--- START ---

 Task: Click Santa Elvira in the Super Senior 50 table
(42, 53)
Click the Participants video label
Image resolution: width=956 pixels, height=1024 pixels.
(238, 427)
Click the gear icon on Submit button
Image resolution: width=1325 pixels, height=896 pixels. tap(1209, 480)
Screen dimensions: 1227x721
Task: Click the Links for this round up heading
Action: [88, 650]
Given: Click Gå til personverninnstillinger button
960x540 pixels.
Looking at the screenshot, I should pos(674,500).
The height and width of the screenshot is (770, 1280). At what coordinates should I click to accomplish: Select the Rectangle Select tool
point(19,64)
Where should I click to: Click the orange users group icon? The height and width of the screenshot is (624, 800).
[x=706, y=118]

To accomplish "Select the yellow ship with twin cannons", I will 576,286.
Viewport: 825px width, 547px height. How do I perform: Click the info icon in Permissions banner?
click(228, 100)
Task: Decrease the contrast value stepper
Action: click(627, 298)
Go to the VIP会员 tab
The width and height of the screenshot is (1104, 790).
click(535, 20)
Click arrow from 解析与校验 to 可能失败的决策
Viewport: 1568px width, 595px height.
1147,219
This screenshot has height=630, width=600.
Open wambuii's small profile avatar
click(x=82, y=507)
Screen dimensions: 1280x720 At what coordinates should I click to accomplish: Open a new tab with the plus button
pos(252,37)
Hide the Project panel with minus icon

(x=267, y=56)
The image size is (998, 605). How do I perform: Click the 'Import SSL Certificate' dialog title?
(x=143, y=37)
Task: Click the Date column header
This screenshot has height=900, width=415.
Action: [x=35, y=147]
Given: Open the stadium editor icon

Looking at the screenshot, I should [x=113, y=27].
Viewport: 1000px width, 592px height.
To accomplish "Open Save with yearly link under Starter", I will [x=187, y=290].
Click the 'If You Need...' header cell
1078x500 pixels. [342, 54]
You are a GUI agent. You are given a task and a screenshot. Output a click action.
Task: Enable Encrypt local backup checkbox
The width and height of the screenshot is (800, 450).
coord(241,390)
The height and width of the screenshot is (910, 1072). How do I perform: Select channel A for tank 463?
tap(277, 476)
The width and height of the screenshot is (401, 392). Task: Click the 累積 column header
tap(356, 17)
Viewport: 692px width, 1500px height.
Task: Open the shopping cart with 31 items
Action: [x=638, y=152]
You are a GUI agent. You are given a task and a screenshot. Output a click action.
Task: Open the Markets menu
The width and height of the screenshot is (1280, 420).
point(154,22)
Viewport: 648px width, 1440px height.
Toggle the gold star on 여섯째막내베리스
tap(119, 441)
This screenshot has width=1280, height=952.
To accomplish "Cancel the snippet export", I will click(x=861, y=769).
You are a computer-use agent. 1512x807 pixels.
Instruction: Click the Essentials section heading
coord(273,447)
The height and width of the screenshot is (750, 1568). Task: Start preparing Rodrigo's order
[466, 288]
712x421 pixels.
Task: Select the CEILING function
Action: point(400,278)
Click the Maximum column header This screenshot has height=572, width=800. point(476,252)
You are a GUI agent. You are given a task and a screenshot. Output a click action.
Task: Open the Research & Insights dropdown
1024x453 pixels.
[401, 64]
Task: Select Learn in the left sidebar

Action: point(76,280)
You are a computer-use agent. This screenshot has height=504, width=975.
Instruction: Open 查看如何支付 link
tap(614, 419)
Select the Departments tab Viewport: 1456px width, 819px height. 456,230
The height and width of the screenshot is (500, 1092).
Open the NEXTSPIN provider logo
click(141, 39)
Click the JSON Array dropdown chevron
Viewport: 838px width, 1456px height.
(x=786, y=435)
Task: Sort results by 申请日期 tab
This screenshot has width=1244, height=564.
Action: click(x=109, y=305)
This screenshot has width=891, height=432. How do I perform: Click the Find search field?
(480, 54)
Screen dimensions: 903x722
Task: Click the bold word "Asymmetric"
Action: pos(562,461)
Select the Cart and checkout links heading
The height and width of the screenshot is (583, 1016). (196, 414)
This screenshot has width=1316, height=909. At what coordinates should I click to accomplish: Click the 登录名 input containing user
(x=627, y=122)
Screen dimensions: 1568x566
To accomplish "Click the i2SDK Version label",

--- END ---

▶ _PROBLEM_
Starting at the line that has "Task: Sort results by 申请日期 tab" in the records above, restate word for word every line until the one that has "Screen dimensions: 1568x566", and include that one as well.

▶ _YOUR SOLUTION_
Task: Sort results by 申请日期 tab
This screenshot has width=1244, height=564.
Action: click(x=109, y=305)
This screenshot has width=891, height=432. How do I perform: Click the Find search field?
(480, 54)
Screen dimensions: 903x722
Task: Click the bold word "Asymmetric"
Action: pos(562,461)
Select the Cart and checkout links heading
The height and width of the screenshot is (583, 1016). (196, 414)
This screenshot has width=1316, height=909. At what coordinates should I click to accomplish: Click the 登录名 input containing user
(x=627, y=122)
Screen dimensions: 1568x566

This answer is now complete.